Don’t just take photographs – make them!

This content is 17 years old. I don't routinely update old blog posts as they are only intended to represent a view at a particular point in time. Please be warned that the information here may be out of date.

For a long time now, I’ve been intending to start a photography blog, but as made the move to a digital workflow, my photography is inevitably becoming more technology-focused and I’ve decided to post the occasional photographic item here (those who are interested in just the photographic items can point their browser/feed reader to the Digital Photography tag).

Mark Wilson and Charlie Waite in 2003Four years ago, I got to meet one of my photography heros – Charlie Waite – who gave a very interesting presentation at the Talking Pictures ’03 event in London. Last night, I found my notes from that talk and whilst they are far from clear now (so I’ve missed out whole chunks that I no longer understand completely), I thought it might be worthwhile posting them here.

Charlie Waite makes the distinction between taking photographs and making photographs – to make a photograph, it is necessary to “place oneself in the midst of the photographic experience”

When I used to take photos on film, I used to think myself lucky if I got 3-5 images that were good enough to keep from a roll of film. Of course, a professional’s idea of “good enough to keep” would be different to mine (my photos consist of family snapshots, holiday memories and the odd landscape – if I made photographic images for a living then my standards would need to be much higher). It is said that the renowned American photographer Ansel Adams used to reckon on 12 good photographs a year. Indeed, Charlie Waite compared a professional photographer to a top chef who thinks that nothing is ever perfect. The chef’s guests love the meal but he thinks the beans are not quite al dente!

So what makes a good image?

Firstly, being photogenic is nothing to do with good looks – it’s about “letting you in” to the the subject. Think about a travel photographer’s image of a wizened old man – he is rarely attractive in terms of beauty and yet there is something interesting about his face, his expression, or the situation. Similarly for landscapes, industrial scenes can make great images, although they would rarely be referred to as attractive.

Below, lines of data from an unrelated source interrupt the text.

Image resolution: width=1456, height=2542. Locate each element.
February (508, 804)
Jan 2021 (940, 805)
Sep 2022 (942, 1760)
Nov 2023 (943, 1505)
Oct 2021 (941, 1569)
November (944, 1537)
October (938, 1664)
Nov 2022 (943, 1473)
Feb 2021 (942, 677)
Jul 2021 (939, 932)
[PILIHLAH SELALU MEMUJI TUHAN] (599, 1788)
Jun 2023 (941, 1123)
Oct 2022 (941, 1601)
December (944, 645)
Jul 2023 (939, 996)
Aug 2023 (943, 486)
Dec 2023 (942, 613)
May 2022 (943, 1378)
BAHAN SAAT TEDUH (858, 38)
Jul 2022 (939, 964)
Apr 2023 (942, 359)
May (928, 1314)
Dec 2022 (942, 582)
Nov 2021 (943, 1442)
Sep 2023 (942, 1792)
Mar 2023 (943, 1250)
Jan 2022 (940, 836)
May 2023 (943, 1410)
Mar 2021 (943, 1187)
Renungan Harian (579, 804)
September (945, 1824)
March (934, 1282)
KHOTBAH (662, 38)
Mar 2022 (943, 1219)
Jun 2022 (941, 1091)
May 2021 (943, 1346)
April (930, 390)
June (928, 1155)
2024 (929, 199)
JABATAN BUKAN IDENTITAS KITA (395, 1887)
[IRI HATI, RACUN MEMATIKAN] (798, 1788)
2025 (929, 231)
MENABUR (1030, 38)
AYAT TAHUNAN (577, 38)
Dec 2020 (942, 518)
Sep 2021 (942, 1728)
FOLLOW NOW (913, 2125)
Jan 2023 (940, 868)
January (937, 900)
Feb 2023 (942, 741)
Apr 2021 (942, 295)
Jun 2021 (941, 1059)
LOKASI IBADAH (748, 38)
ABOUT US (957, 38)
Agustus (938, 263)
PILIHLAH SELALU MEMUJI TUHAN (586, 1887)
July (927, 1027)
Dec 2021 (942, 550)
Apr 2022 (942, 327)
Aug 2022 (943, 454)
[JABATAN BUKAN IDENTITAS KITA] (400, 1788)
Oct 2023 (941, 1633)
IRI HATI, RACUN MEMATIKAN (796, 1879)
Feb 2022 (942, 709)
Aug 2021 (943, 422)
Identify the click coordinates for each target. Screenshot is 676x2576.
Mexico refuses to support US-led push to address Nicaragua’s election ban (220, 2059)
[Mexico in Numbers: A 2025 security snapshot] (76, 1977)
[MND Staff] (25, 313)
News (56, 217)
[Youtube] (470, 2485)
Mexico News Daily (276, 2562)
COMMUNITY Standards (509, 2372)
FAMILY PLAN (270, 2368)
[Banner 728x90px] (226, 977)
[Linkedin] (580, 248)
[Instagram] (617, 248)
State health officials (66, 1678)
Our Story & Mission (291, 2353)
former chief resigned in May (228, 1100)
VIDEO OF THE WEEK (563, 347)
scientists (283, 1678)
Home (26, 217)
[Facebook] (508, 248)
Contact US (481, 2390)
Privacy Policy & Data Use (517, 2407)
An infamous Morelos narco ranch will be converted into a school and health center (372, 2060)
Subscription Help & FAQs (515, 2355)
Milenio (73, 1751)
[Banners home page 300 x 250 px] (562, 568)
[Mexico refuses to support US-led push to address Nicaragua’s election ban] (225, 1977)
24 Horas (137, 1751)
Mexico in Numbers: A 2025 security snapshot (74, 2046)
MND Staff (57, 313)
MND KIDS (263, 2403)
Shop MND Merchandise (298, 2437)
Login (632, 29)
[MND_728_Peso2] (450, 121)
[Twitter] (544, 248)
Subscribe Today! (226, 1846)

Most people have the artistic view that is required to take good pictures. If something is less than ideal, think about compromises. What if it was composed differently? Perhaps change the point of view? (Charlie Waite recommends using a ladder to look over the foreground and reveal more focal planes) Or try cropping the image (preferably in-camera, not in Photoshop afterwards).

Lighting can be used to create an atmosphere – for example, using side lighting instead on one main light. Personally, I love the warm glow on the landscape from a low sunlight at the end of the day – particularly combined with dark clouds after a rainstorm!

To some extent, the camera used is not what makes a great photo (a good photographer will think about a number of compositional elements whether they use an expensive medium-format camera or a mobile phone) but it can make a huge difference. Charlie Waite described the process as “making a sacred image that you are proud of” and the choice of film/filter/camera can make a huge difference. As a photographer, the subjective and creative endeavour is all yours – you are the lighting director, the producer, responsible for props, etc. and it’s your role to make it all work.

Charlie Waite summed up his talk by commenting that “landscapes are about engaging with the natural world through photography” and his talk certainly opened my eyes to a new perspective on making photographs.